Après avoir investi 1,6 million pour réduire la consommation d'énergie de son usine de Bromont, Kruger a reçu une subvention de 1,1 million d'Hydro-Québec, et sa facture a été réduite de 325 000$ par année.

Après avoir investi 1,6 million pour réduire la consommation d'énergie de son usine de Bromont, Kruger a reçu une subvention de 1,1 million d'Hydro-Québec, et sa facture a été réduite de 325 000$ par année.

Hydro s'est aussi engagé à donner 30 millions à Kruger lors de la construction d'un atelier de désencrage de 200 millions à son usine de Trois-Rivières, un projet qui est retardé mais toujours vivant, selon la compagnie.

Depuis 2004, Hydro a donné ainsi 102 millions en subventions aux grandes entreprises pour qu'elles réduisent leurs coûts d'énergie, ce que toute entreprise devrait normalement faire sans aide financière, pourrait-on penser.

En théorie, oui, dit Martine Ouellette, responsable des programmes d'efficacité énergétiques d'Hydro-Québec pour les grandes entreprises, «mais dans la vraie vie, rien ne se fait si la période de retour sur l'investissement (pay-back) est de plus d'un an ou même de plus de six mois».

L'aide financière d'Hydro, selon elle, vise donc à raccourcir la période requise pour rentabiliser un investissement en économie d'énergie et ne s'applique qu'aux projets qui ne se réaliseraient pas sans subvention.

Il n'est pas possible de savoir qui a reçu quoi, parce qu'Hydro juge que les détails de ses programmes doivent rester confidentiels.

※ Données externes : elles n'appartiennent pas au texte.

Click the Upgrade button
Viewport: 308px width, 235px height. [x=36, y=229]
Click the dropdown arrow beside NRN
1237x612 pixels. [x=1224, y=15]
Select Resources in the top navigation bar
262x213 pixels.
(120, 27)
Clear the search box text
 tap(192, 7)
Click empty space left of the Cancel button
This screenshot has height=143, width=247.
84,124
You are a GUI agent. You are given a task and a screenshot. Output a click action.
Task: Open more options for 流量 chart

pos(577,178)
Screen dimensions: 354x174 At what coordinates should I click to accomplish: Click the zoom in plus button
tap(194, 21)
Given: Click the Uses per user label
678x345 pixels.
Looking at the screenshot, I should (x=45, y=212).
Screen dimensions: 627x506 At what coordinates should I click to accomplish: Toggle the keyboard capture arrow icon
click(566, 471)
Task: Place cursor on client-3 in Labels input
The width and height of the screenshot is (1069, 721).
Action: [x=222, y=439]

On sait toutefois que même des entreprises pour qui l'énergie est le coût le plus important, comme les alumineries, profitent des subventions d'Hydro. Même Cascades, une entreprise qui fait beaucoup d'efforts pour réduire d'elle-même sa facture énergétique, reçoit de l'aide financière d'Hydro.

Le problème, selon Jean-François Lefebvre, c'est que les entreprises ont une vision à très court terme et ne font rien qui demande du temps à rentabiliser. «Elles se comportent comme si elles ne seront plus là dans trois ans», déplore-t-il.

Du côté des grandes entreprises, on voit les choses différemment. «Dans une entreprise, le capital est une denrée rare et plusieurs projets sont en compétition pour en obtenir», explique Luc Boulanger, porte-parole de l'Association québécoise des consommateurs industriels d'électricité, qui regroupe les alumineries et autres entreprises énergivores.

Selon lui, les projets qui peuvent être rentabilisés rapidement ont toujours l'avantage sur les autres et se réalisent plus rapidement.

Hydro propose différents programmes d'aide aux entreprises qui veulent réduire leur consommation d'électricité, dont un qui offre 15 cents par kilowattheure économisé à des entreprises qui paient leur électricité au tarif L, soit 5 cents le kilowattheure.

Ce sont des économies qui coûtent très cher à Hydro, selon Jean-Thomas Bernard, professeur à l'Université Laval et spécialiste des questions énergétiques. Selon lui, les tarifs d'électricité consentis à la grande entreprise sont trop bas, ce qui n'incite pas les entreprises à investir pour réduire leur facture. «Si elles devaient payer le prix de la nouvelle production (autour de 10 cents le kilowattheure), on n'aurait pas besoin de programme d'efficacité énergétique».

Si Hydro augmentait ses tarifs plutôt que de subventionner les entreprises, il y aurait peut-être des gains du côté de l'efficacité énergétique mais il y aurait aussi des pertes d'entreprises, assure Luc Boulanger. «Toute hausse de tarif nuit à la compétitivité des entreprises qui peuvent réagir en délocalisant leur production.»